Cost regulators for the NHS in England and Wales have backed the use of MSD’s Ezetrol for adults with high cholesterol.

In final guidelines, the National Institute for Health and Care Excellence says the drug can be used as a monotherapy to treat adult patients with primary (heterozygous_familial or non_familial) hypercholesterolaemia in whom initial statin therapy is contraindicated or not tolerated.

Ezetrol (ezetimibe) is also recommended in combination with initial statin therapy as an option when cholesterol concentration is not appropriately controlled, or where a person is unable to have higher doses of the statin because it is likely to cause side effects, and a change to an alternative statin is being considered. 
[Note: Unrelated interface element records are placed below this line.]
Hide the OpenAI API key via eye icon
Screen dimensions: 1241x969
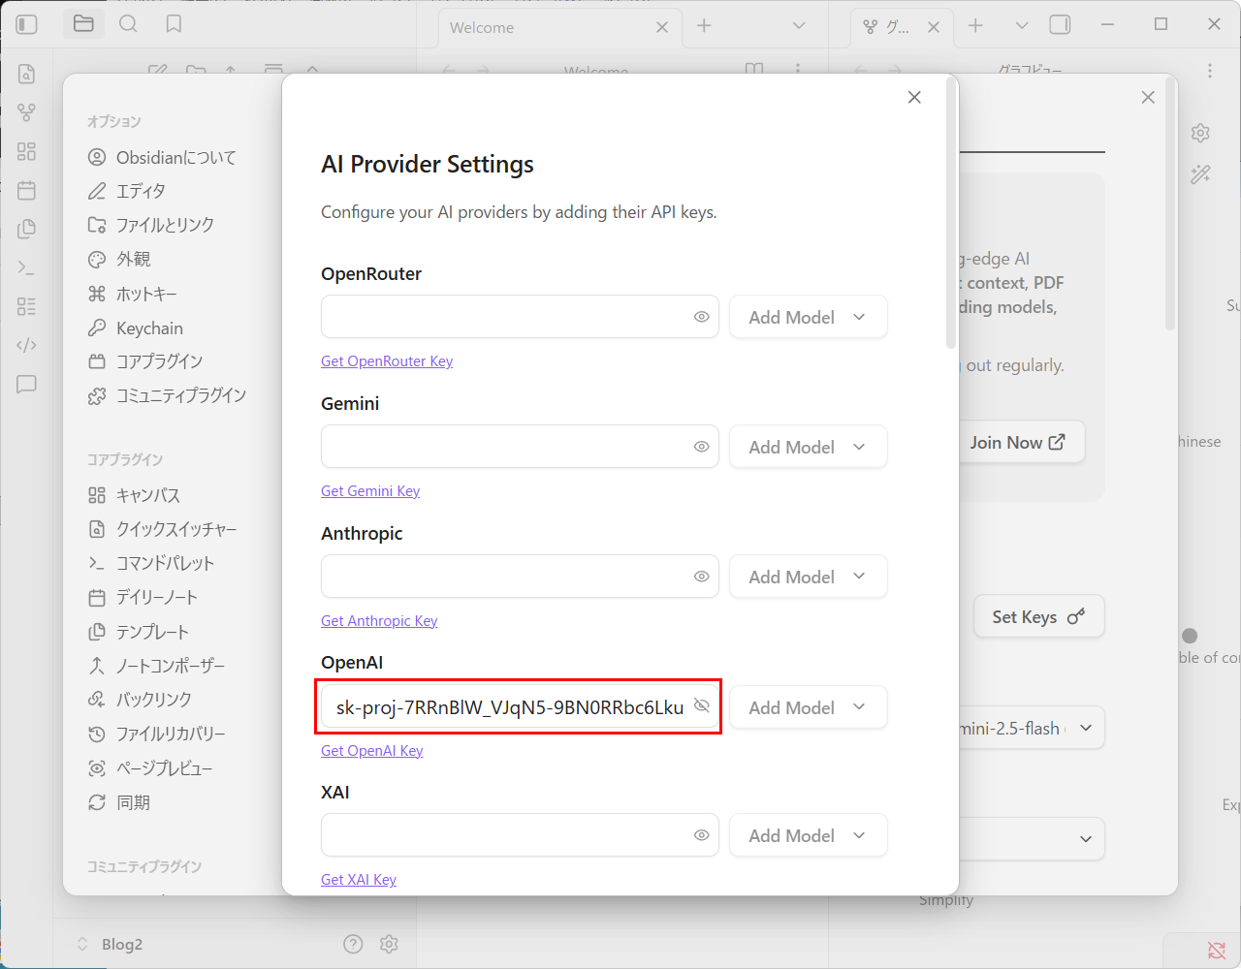[701, 706]
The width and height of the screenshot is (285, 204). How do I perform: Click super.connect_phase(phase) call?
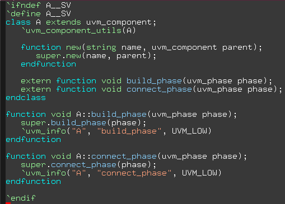coord(88,165)
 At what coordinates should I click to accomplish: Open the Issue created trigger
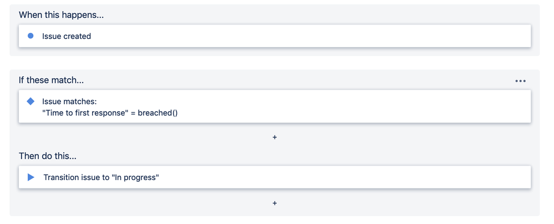coord(67,36)
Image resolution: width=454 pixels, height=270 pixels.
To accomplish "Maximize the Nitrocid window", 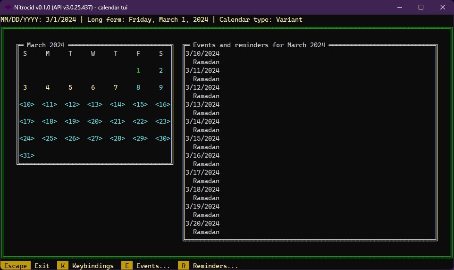I will (421, 7).
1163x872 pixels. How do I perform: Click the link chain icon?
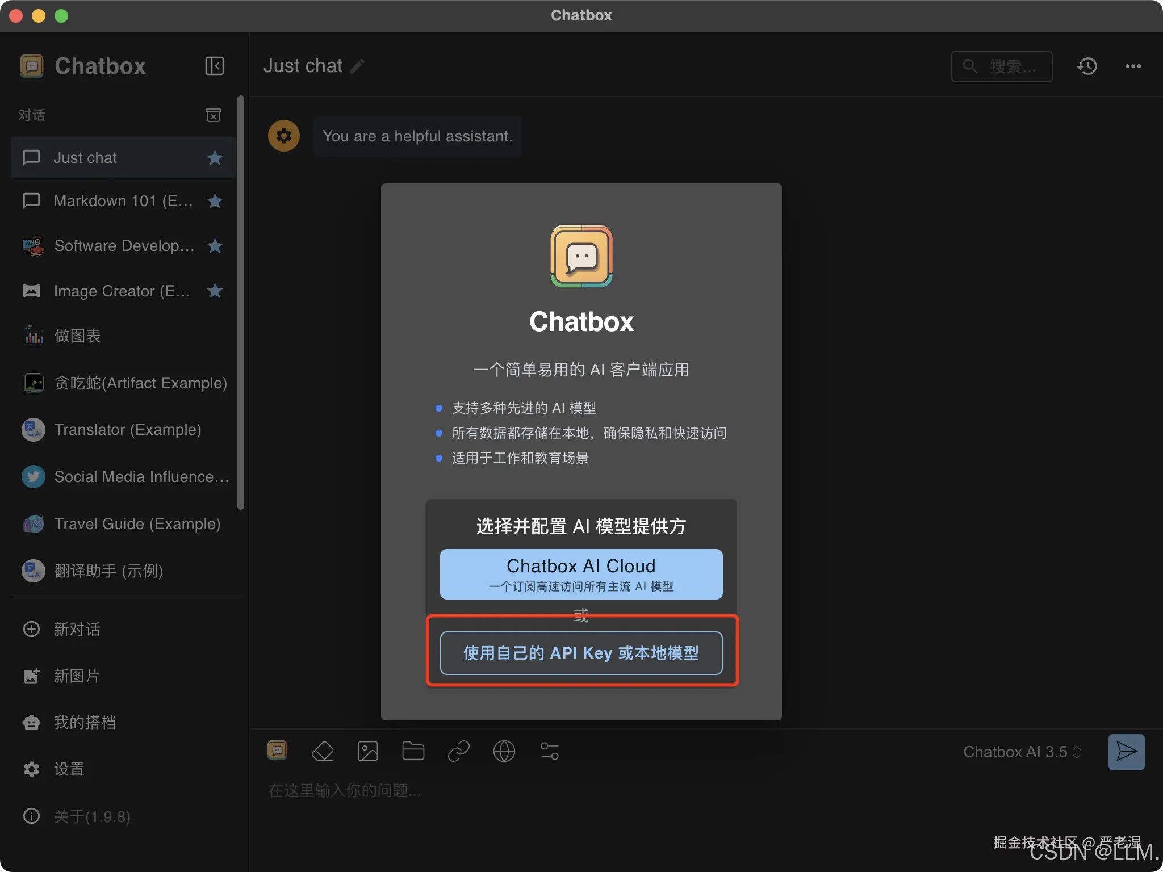point(459,751)
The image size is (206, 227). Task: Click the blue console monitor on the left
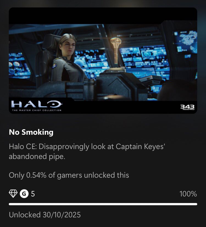[x=19, y=66]
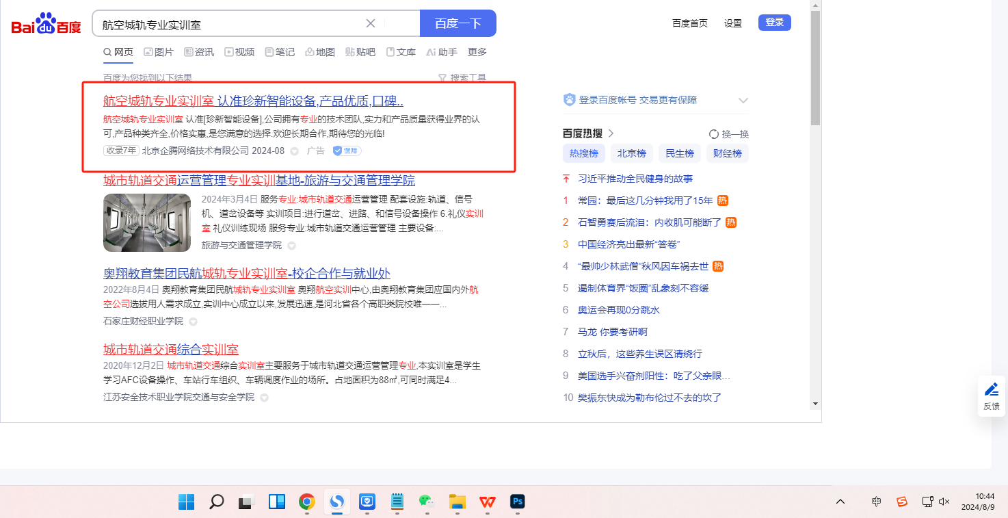1008x518 pixels.
Task: Show hidden system tray icons
Action: coord(840,502)
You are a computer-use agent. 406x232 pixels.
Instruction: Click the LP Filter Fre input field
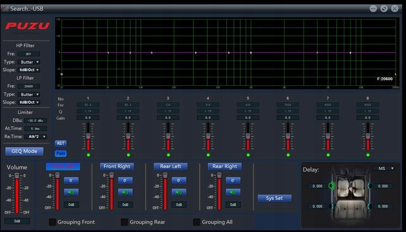29,86
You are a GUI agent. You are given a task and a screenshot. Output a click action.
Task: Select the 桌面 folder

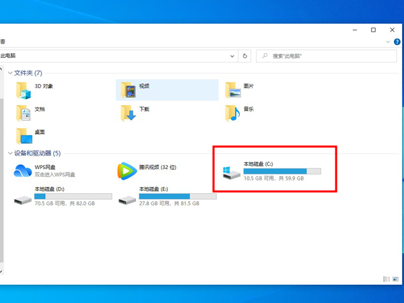pos(24,135)
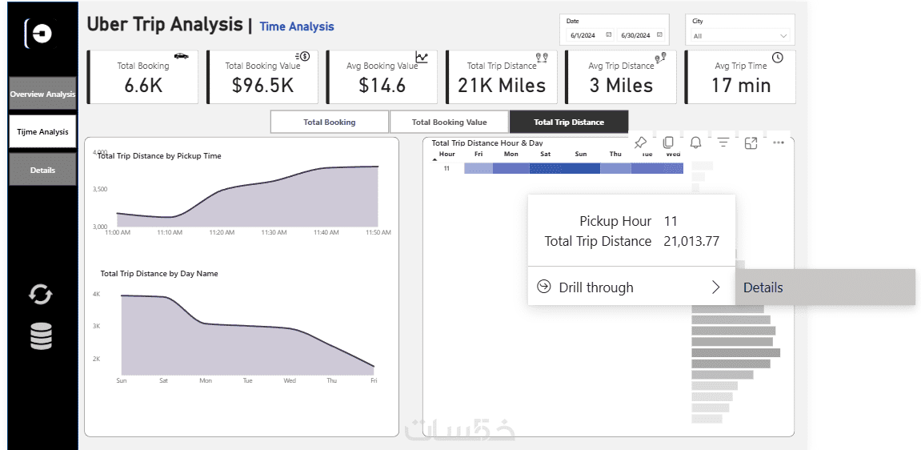Switch to the Total Booking tab
This screenshot has width=921, height=450.
(x=329, y=123)
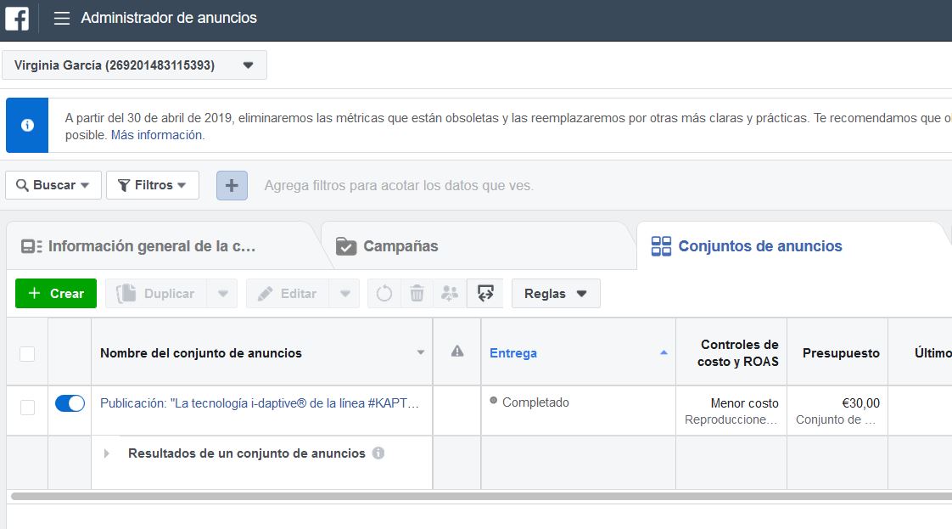Click the export/import arrows icon
This screenshot has width=952, height=529.
485,294
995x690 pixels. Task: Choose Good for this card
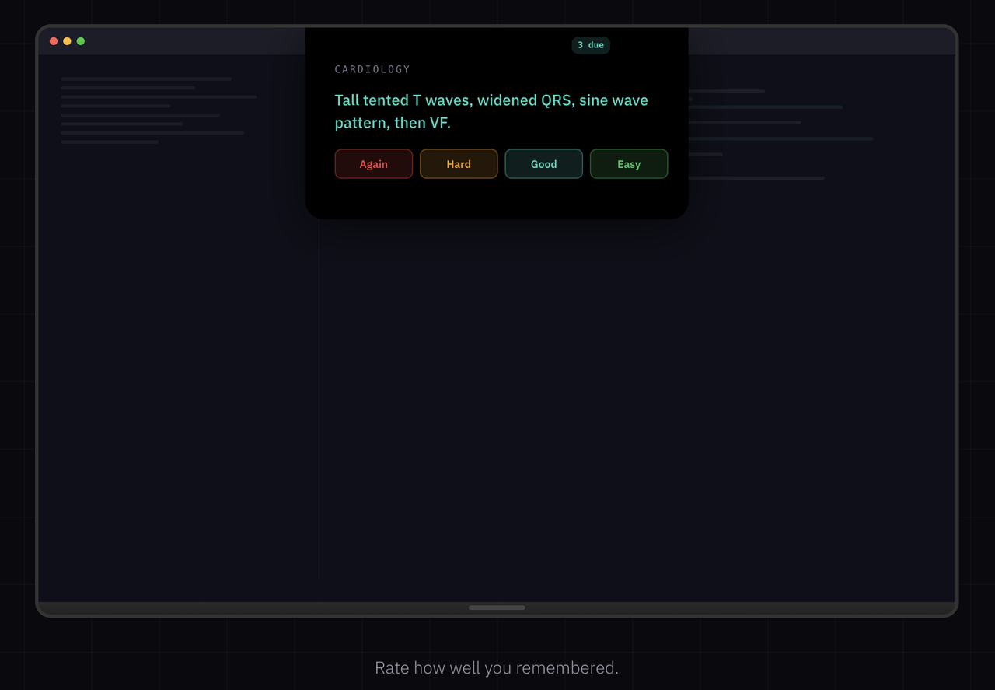(543, 163)
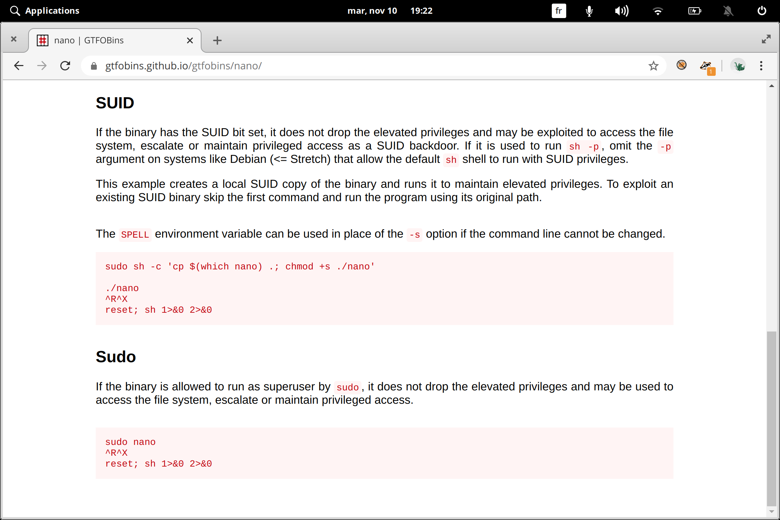Click the origami crane profile avatar
The height and width of the screenshot is (520, 780).
click(x=738, y=65)
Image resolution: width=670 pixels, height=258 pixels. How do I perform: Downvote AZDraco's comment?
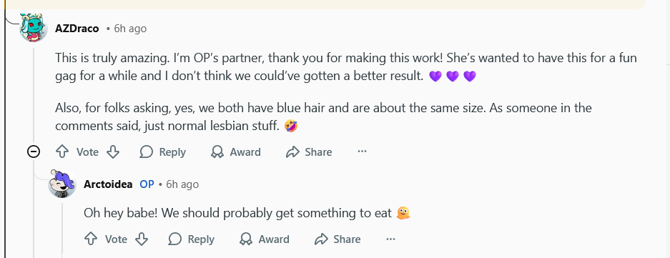(x=113, y=152)
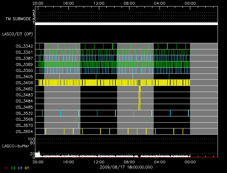The height and width of the screenshot is (173, 227).
Task: Select the yellow marker in the OS_3484 row
Action: coord(139,101)
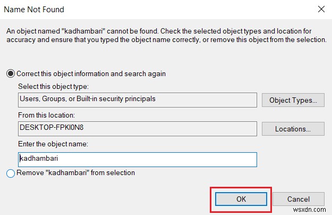This screenshot has width=332, height=215.
Task: Select the "Correct this object information" radio button
Action: pyautogui.click(x=11, y=73)
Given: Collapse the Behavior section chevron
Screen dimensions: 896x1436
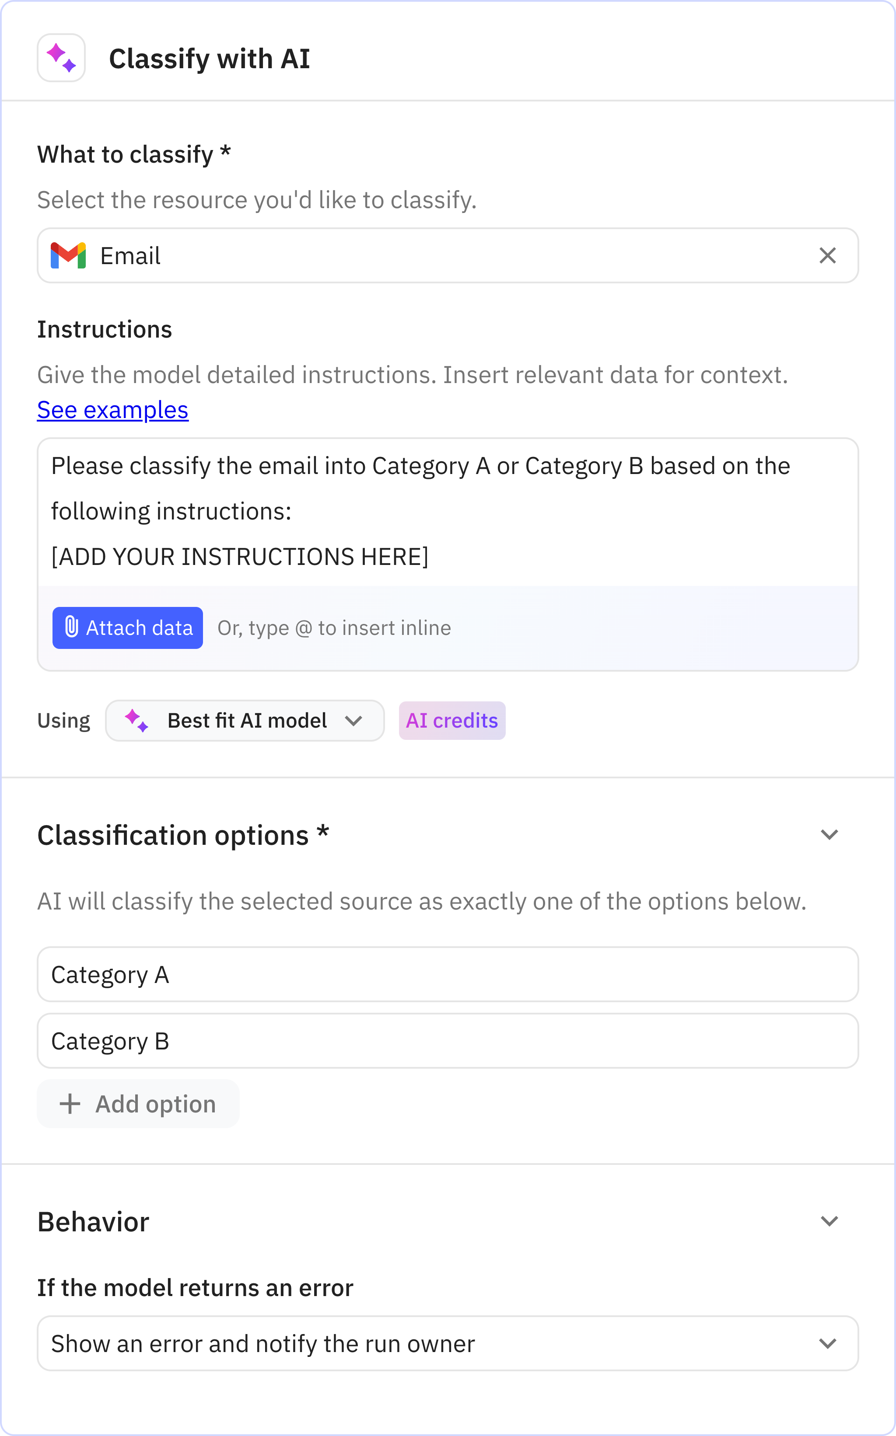Looking at the screenshot, I should pyautogui.click(x=829, y=1221).
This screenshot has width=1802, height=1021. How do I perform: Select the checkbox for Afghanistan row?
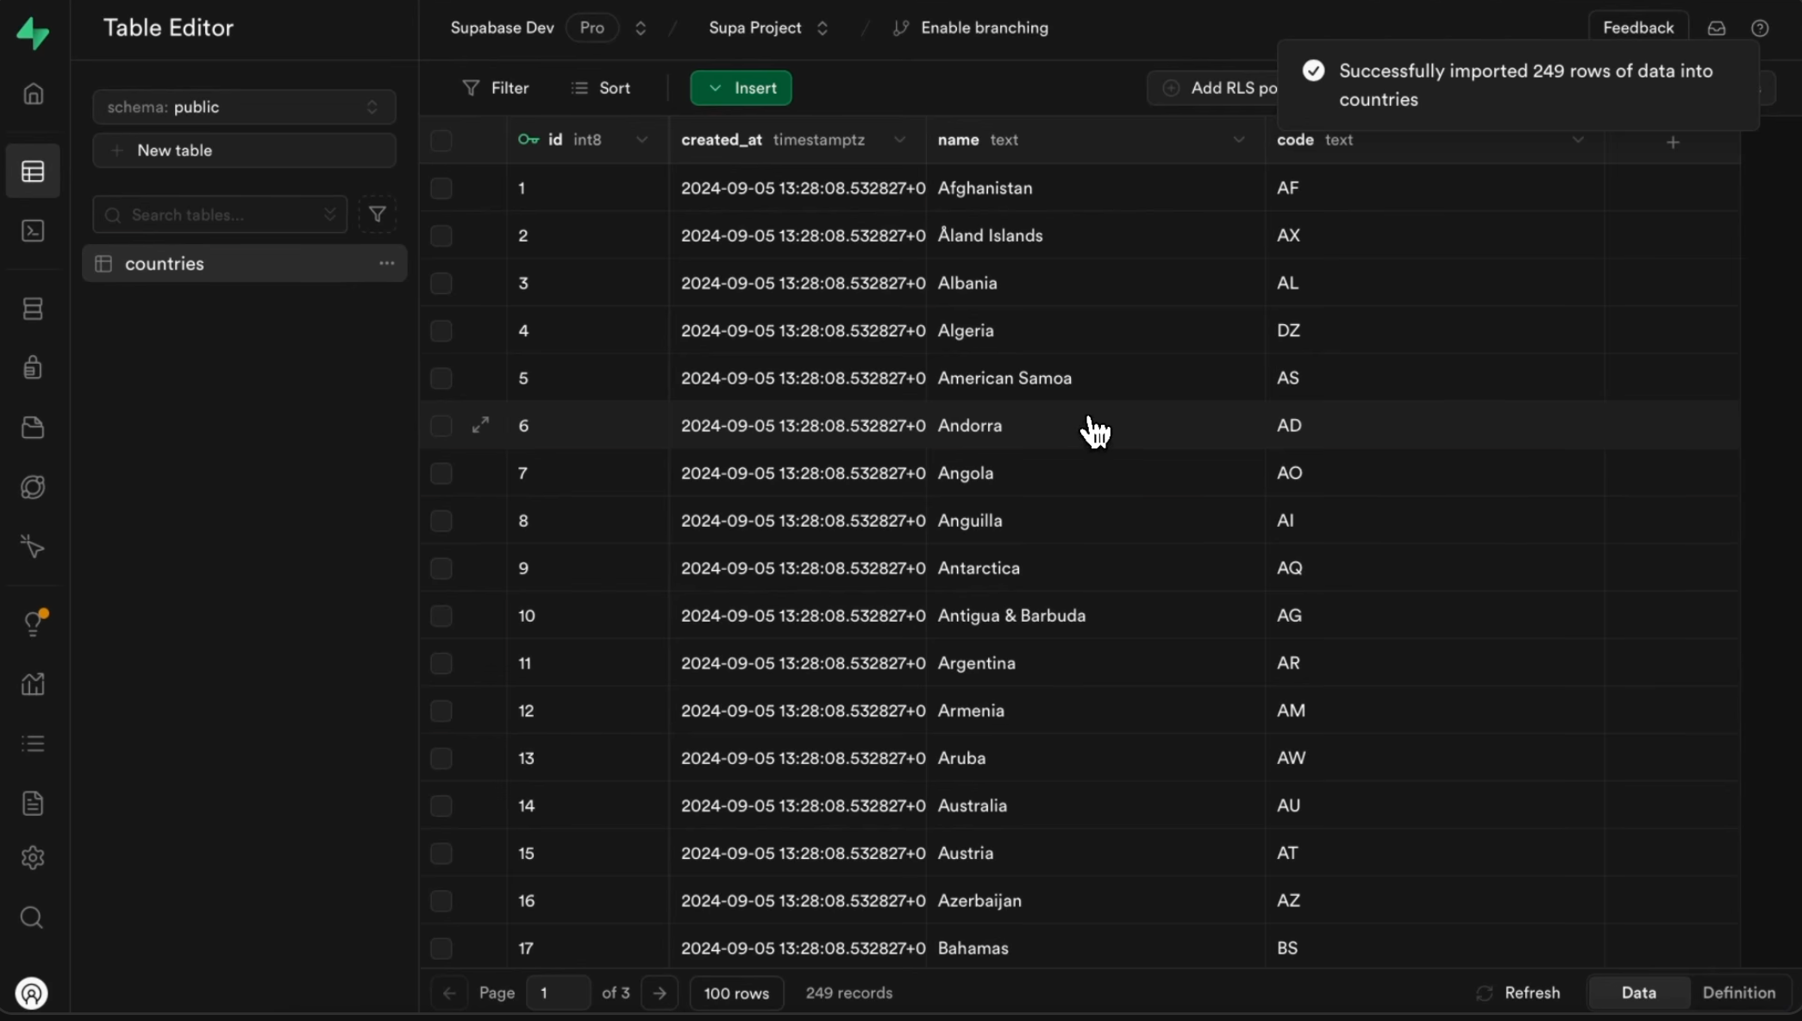[x=441, y=188]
Primary heterozygous-familial hypercholesterolaemia is an inherited condition caused by a faulty gene that affects around 120,000 people in the UK. Non-familial hypercholesterolaemia develops from a mix of genetic traits and other factors such as diet, smoking and lack of exercise, and is thought to affect around 2,000,000 people. In both cases, raised levels of cholesterol put patients at higher risk of developing CVD, the leading cause of death in the country.

Ezetrol is a cholesterol-absorption inhibitor that blocks intestinal absorption of dietary and biliary cholesterol and related plant sterols, but without affecting uptake of triglycerides or fat-soluble vitamins. This means that the drug can be combined with a statin to provide either a complementary or an alternative mode of cholesterol reduction.